While Kotis takes a decidedly optimistic view, Canada’s plan does seem likely to have a serious impact on cleaning up methane leaks. Methane is around 80 times worse for the climate than other greenhouse gases, and cleaning it up is one of the most cost-effective ways of reducing climate impact. Trudeau has committed to a $550 million Emission Reduction Fund, which offers loans to oil and gas producers to cover the costs of spotting and cleaning up leaks.
The methane plan was Trudeau’s counteroffer to the oil and gas industry’s initial bailout demands, and the International Energy Agency thinks other countries could copy Canada’s incentive-based model for methane control. Yet the broader context is inescapable: Canada still chooses not to apply its signature carbon tax to the methane emissions of the oil and gas sectors.
Getting Covid-19 Relief in Canada will now require companies to disclose their climate impacts. Access to an initiative known as the Large Employer Emergency Financing Facility — a bridge loan system for companies with $300 million or more annual revenue — requires applicants to “commit to publish annual climate-related disclosure reports … including how their future operations will support environmental sustainability and national climate goals,” Trudeau said in a press release. As always, there’s a catch: A senior government official told POLITICO that Ottawa doesn’t have a mechanism to force companies to report on the specific financial impacts of climate change.
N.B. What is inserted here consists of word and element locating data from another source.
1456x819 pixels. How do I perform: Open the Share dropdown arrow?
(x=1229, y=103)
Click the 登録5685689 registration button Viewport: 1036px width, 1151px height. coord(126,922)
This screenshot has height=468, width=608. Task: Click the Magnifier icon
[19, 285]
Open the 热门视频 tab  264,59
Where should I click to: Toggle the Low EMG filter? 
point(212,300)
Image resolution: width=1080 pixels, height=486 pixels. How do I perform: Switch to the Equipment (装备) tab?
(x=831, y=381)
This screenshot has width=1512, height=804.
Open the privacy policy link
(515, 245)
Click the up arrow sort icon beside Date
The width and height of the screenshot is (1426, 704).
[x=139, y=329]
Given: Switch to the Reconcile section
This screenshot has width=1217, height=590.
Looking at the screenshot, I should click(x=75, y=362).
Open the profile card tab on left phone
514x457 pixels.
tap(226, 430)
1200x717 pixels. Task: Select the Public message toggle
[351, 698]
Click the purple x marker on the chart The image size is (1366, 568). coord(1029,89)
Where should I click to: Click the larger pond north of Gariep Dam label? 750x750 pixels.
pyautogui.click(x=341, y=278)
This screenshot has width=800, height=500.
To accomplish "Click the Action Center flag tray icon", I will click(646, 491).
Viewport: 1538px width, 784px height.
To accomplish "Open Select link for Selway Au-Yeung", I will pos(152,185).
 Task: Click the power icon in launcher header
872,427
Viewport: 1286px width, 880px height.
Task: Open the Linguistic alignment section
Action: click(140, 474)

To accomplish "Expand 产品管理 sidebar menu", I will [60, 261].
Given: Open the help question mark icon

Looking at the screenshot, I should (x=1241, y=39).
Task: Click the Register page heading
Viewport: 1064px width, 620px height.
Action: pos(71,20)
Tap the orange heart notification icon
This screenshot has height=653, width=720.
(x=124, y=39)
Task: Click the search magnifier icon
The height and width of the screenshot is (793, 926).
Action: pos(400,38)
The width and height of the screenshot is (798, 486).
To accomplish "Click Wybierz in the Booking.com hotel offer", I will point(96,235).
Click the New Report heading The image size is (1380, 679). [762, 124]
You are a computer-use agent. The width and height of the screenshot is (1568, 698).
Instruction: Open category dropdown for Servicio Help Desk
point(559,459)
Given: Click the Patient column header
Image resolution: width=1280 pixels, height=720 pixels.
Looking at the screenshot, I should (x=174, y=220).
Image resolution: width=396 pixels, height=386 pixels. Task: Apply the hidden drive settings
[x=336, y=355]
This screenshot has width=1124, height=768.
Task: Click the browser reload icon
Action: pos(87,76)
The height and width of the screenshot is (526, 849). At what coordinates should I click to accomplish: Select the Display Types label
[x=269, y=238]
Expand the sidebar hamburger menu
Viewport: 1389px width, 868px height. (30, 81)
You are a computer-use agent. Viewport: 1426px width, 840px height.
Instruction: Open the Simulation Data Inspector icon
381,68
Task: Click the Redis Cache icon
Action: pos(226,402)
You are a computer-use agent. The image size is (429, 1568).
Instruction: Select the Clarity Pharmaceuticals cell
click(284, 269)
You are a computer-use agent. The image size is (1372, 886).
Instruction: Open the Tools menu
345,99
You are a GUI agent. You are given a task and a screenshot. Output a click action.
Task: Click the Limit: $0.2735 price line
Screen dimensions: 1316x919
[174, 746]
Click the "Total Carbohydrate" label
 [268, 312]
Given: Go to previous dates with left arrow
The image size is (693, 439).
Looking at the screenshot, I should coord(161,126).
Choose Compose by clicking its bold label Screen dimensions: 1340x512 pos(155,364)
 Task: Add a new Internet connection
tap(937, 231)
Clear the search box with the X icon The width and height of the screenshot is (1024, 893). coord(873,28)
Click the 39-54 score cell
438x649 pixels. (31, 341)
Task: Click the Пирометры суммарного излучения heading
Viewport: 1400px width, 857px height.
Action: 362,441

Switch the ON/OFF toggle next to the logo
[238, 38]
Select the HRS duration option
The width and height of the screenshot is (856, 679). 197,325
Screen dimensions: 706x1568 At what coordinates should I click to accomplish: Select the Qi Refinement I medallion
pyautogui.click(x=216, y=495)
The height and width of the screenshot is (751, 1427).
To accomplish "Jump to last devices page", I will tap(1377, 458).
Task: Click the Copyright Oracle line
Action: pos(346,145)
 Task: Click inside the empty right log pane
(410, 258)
Experience in Europe suggests that climate disclosure requirements don’t always lead to actual disclosure, financial or otherwise. A new report by the Climate Disclosure Standards Board, an NGO consortium, found that 39 of Europe’s 50 largest listed companies are not adequately reporting the environmental and climate-related risks of their business model, as they are required to do under the EU’s Non-Financial Reporting Directive and the TCFD recommendations.
Canada is putting in other building blocks for a whole of government Covid-19 and climate response. Tiff Macklem will start as Bank of Canada Governor on June 3, raising expectations for a climate focus at the bank. Macklem served as deputy to green-minded central banker Carney, who led the bank from 2010 to 2014. Macklem later chaired a federal Expert Panel on Sustainable Finance, which reported in 2019 that the transition to a low-carbon global economy could create US$26 trillion and 65 million jobs.